Graham Reid | | 4 min read
Call it Californication if you like, but there are a lot of 70s singer-songwriters from the sun-tanned state around right now: Joni Mitchell, Neil Young and the re-formed Eagles all have new albums out (Shine, Chrome Dreams II and Long Road Out of Eden respectively), and America -- the British-based masters of Cali-styled soft-rock who borrowed heavily from Young -- are touring soon.
So are the godfathers of the movement -- Crosby, Still & Nash.
In a career spanning almost four decades -- their second gig in 1969, with Neil Young, was at the first Woodstock -- CS&N have delivered folk-framed pop-rock high on vocal harmonies -- and equally high on disharmony within the band.
Their mostly off-again career started well enough -- their self-titled debut album and its follow-up Deja-Vu both stormed up the world charts -- but there had been constant internal bickering and within months Stephen Stills had departed for England to make a solo album.
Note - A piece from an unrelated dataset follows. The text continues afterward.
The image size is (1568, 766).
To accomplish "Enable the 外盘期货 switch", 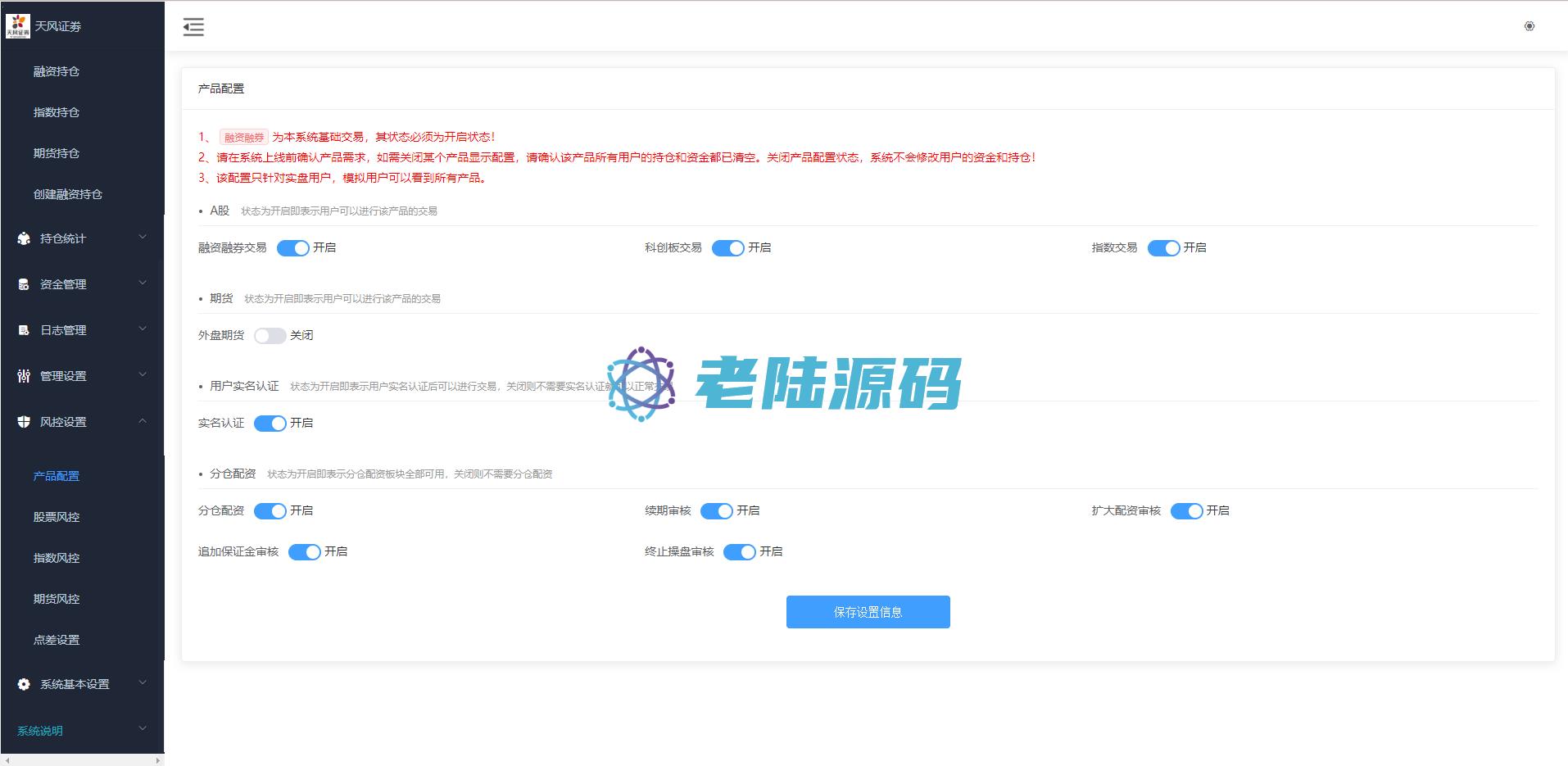I will tap(270, 336).

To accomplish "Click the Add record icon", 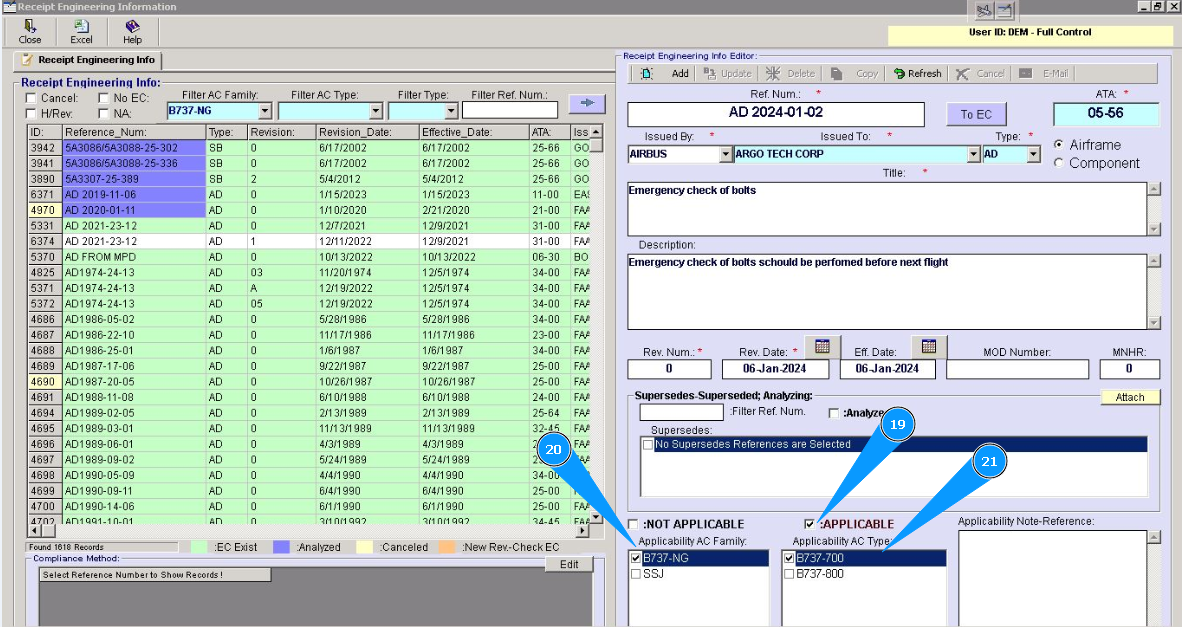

Solo albums by Graham Nash and David Crosby followed, CS&N re-formed infrequently in the following decades (sometimes with Young), and they would work in various configurations -- although tellingly Stills never recorded an album with just Crosby.
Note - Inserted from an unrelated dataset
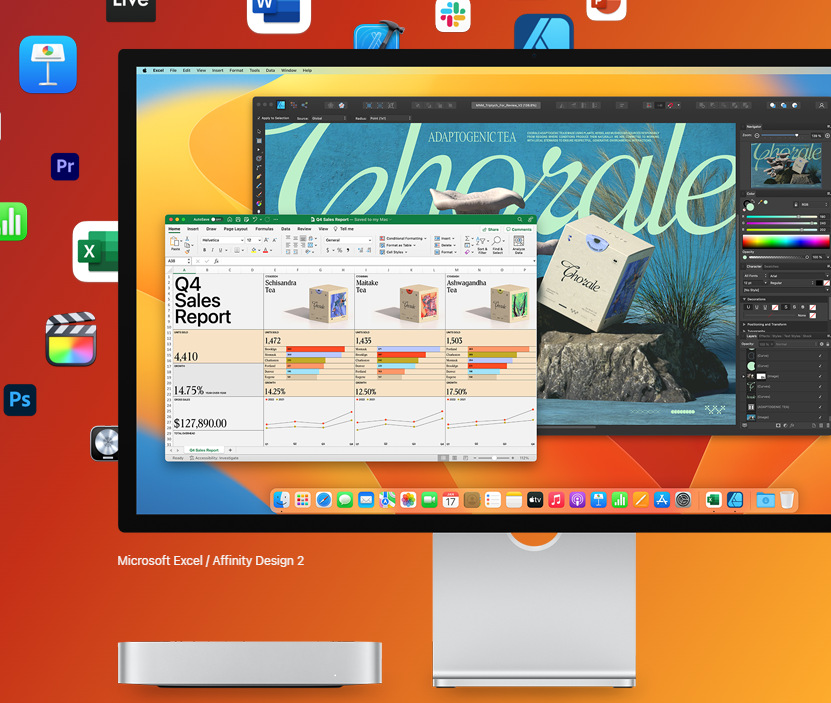This screenshot has height=703, width=831.
Task: Click the Paste clipboard icon
Action: pyautogui.click(x=175, y=243)
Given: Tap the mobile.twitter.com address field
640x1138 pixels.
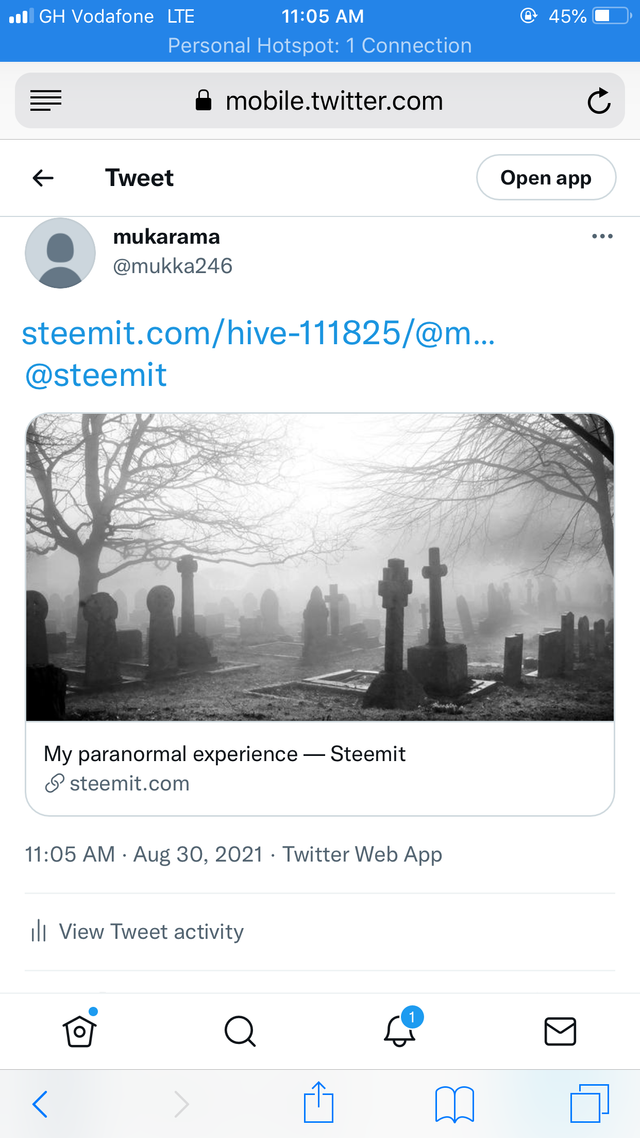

A hallmark of the CS&N story was arguments, often about petty things.
Today, once again, CS&N -- the band that created the template for the Eagles, America, Poco, Bread and a dozen other soft-rock chart-toppers in the 70s -- are back on the road, although as Crosby told the Herald earlier this year, while he respects Stills and can work with him, they see the world differently.
But they are older now however as Stills concedes: “We have fun with each other now. Fifteen years ago we took things so seriously -- some of us still do -- but we’re three old men standing up there and we can’t think about doing anything but making good music.
"And that, my son, is what we do.”
This is no idle boast and their 2006 tour Living With War (with Young) was greeted by critical acclaim and huge crowds which, for the most part, applauded their sets laced with political songs alongside Woodstock-era hits such as Stills‘ Suite: Judy Blue Eyes, and Nash’s Marrakesh Express and Teach Your Children.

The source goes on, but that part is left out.